### Exercise passage
▼
The National Health Service in England learned last week that data it collected on almost 50 million patients is now in the hands of insurers, making it one of the largest data breaches of medical information in history.
The breach has thrown England’s online medical record project into disarray, and should serve as a cautionary tale for the U.S., which is in the midst of a similar initiative.
While the data was “pseudonymised,” there was enough information in the patient record to enable identification, according to Ben Goldacre writing in the opinion section of England’s The Guardian newspaper.
The NHS Information Centre, which had collected the data for research purposes, sold the information for less than $4,000 in 2012 to the Institute and Faculty of Actuaries, an organization sponsored by health insurance companies. The institute has told the British press that it used the data to help set pricing for insurance policies.
A few months later the Information Centre was dissolved and transformed into a new federal agency, the Health and Social Care Information Centre, which has now said that its predecessor had been wrong to sell the data. “We would like to restate that full postcodes and dates of birth were not supplied as part of this data and that it was not used to analyse individual insurance premiums, but to analyse general variances in critical illness,”a spokesman for the Centre told another London newspaper, The Telegraph.
▲
### Problems and tasks
[a] According to the article on the NHS patient data sale, for what price did the NHS Information Centre sell the data to the Institute and Faculty of Actuaries?
[b] Resume the article on the NHS patient data sale, starting after its final sentence.

Collected data entries
▼
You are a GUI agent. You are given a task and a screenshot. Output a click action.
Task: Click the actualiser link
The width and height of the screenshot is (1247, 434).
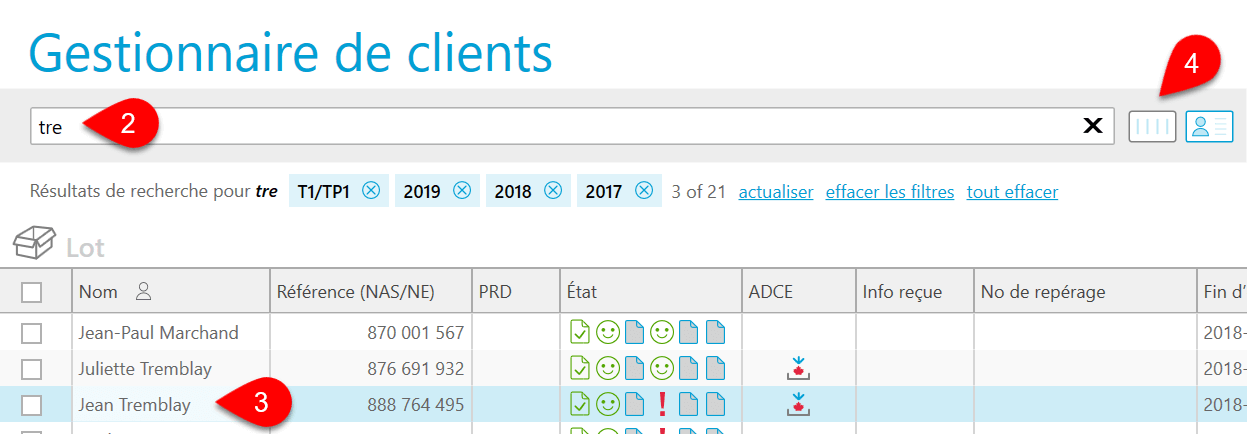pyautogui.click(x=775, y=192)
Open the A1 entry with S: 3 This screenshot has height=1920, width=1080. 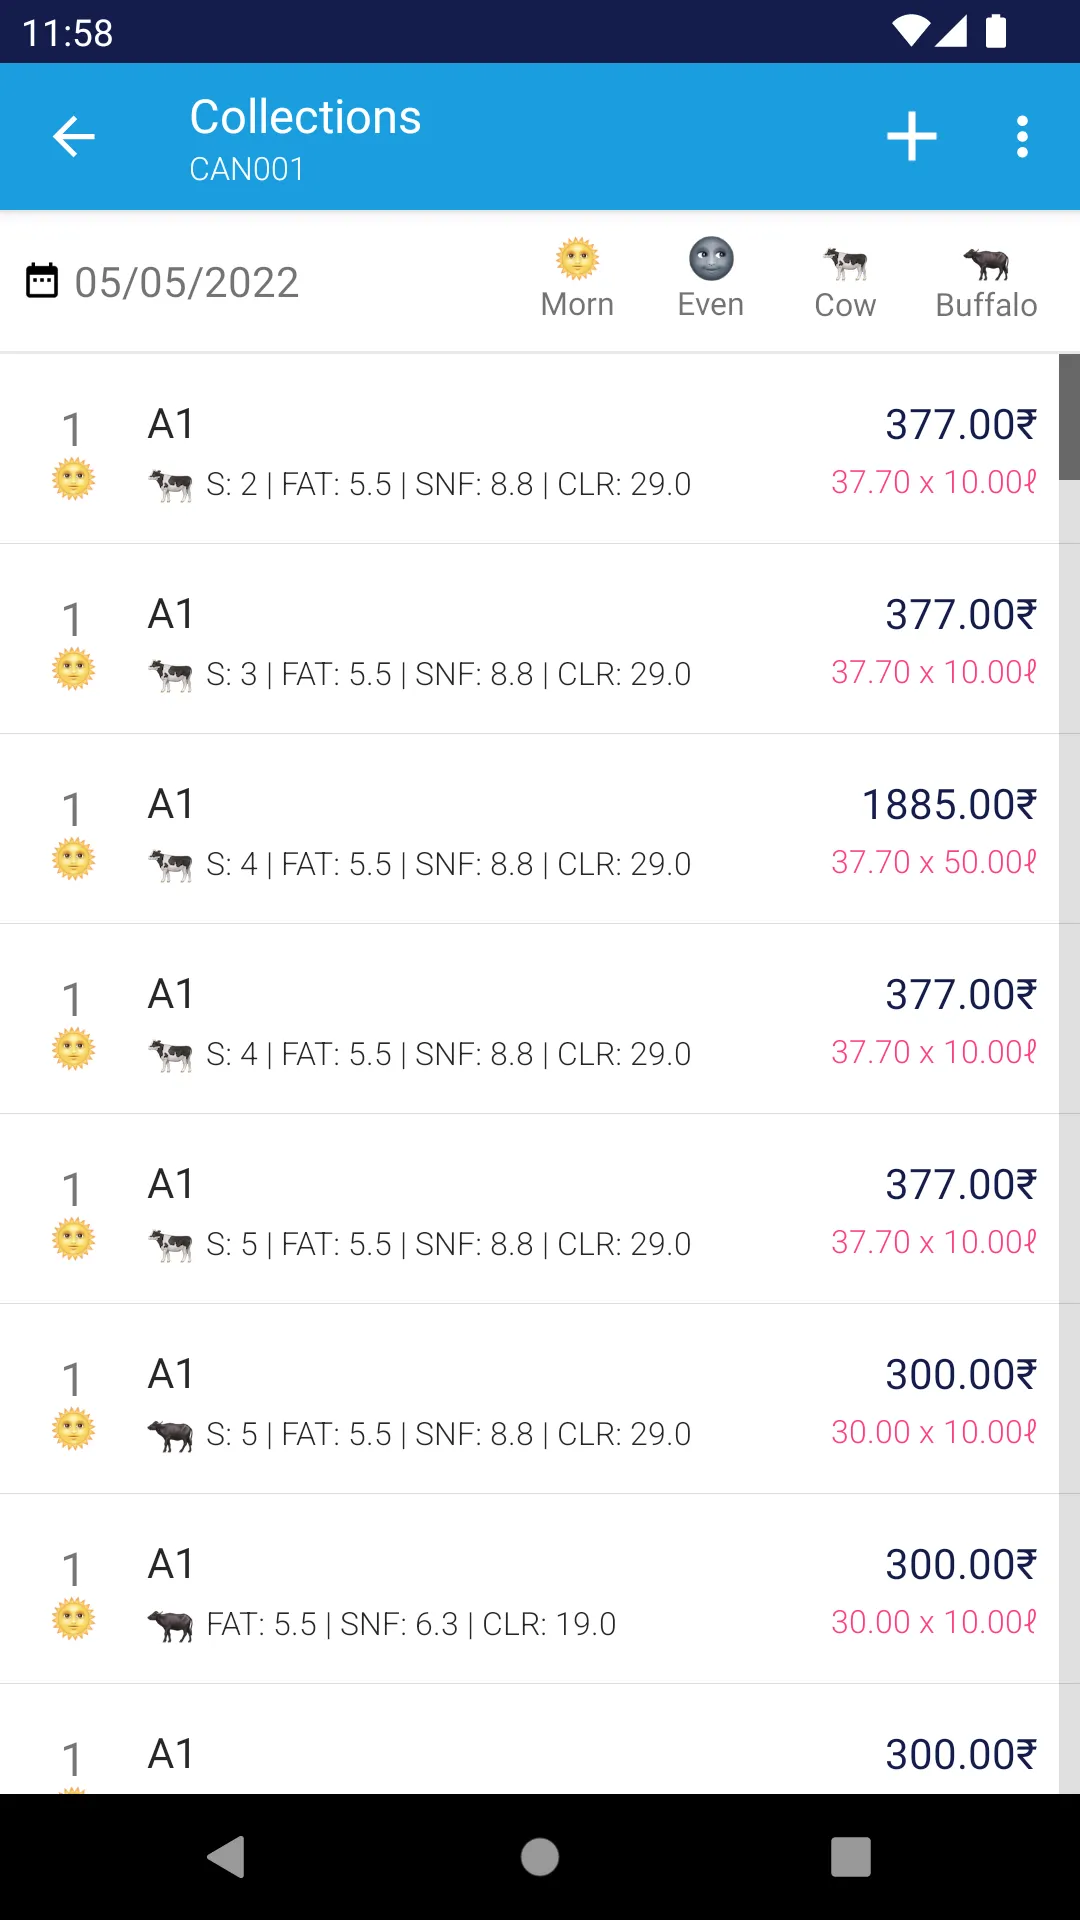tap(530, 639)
▲
▼
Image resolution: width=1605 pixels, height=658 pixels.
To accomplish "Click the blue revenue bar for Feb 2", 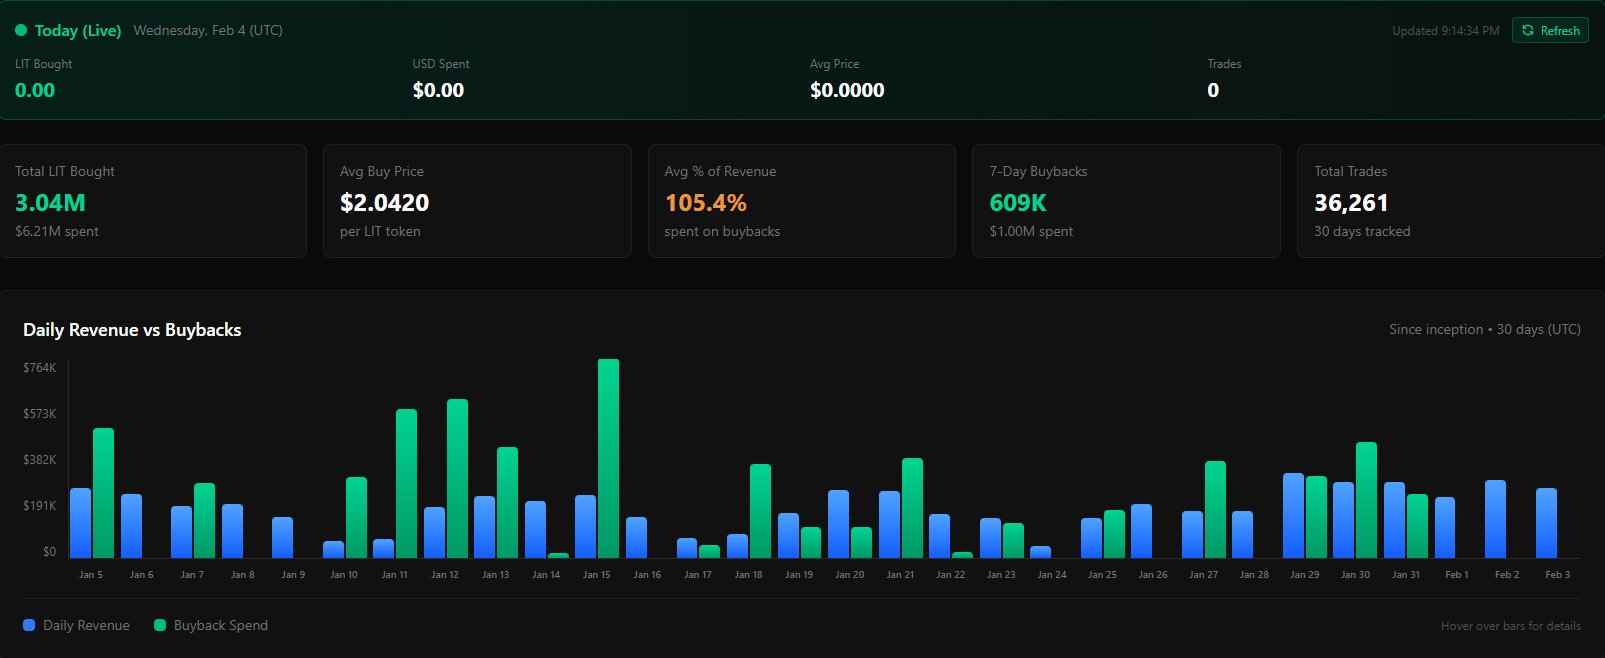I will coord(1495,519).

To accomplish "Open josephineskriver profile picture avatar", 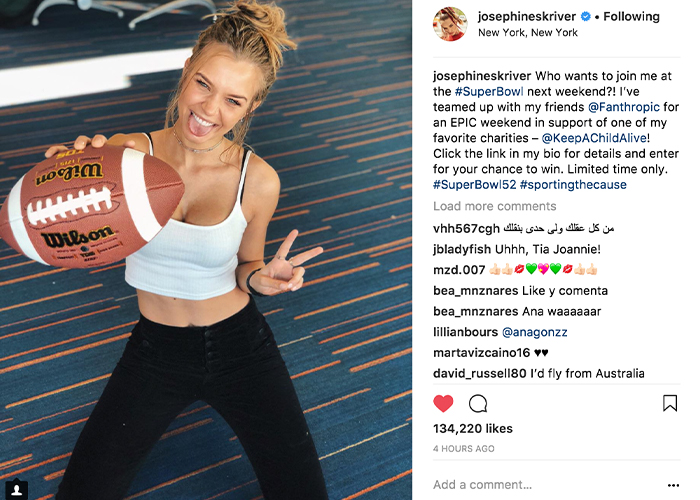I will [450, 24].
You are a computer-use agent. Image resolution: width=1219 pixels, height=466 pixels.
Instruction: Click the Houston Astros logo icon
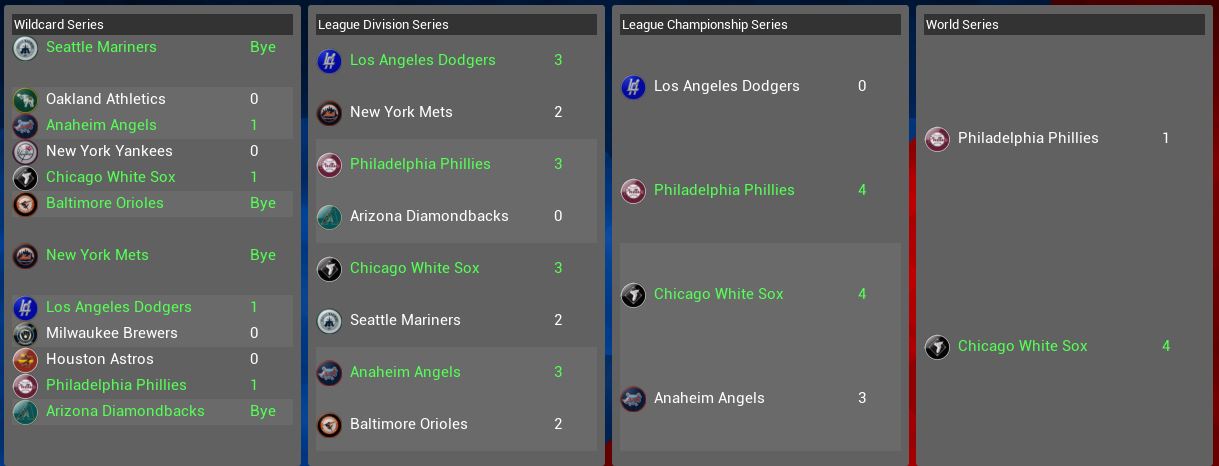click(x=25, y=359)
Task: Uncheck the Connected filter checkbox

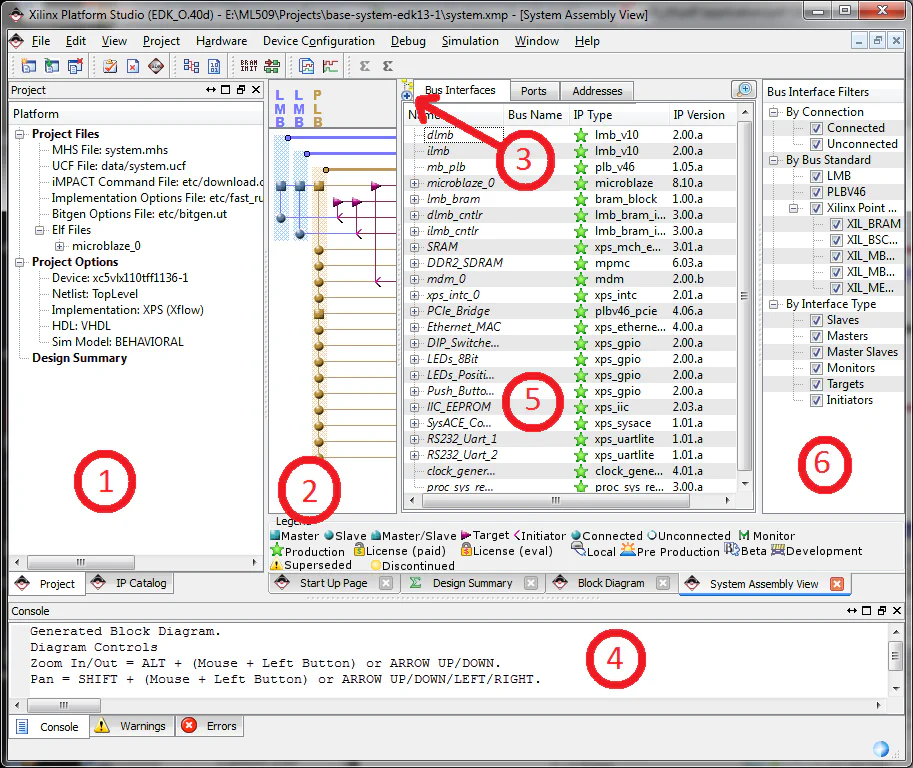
▲
### Responses
[a] Less than $4,000.

[b]
The data had been collected in the first place to help researchers find ways to improve patient outcomes, and included information related to millions of hospital admissions. The data also had been acquired by a private consulting firm, PA Consulting, which described the dataset as “entire start-to-finish HES [hospital episode statistics] dataset across all three areas of collection – inpatient, outpatient and A&E ['accident and emergency,' the British equivalent of US emergency departments].”
The data breach has resulted in an announced six-month delay of England’s online medical record project.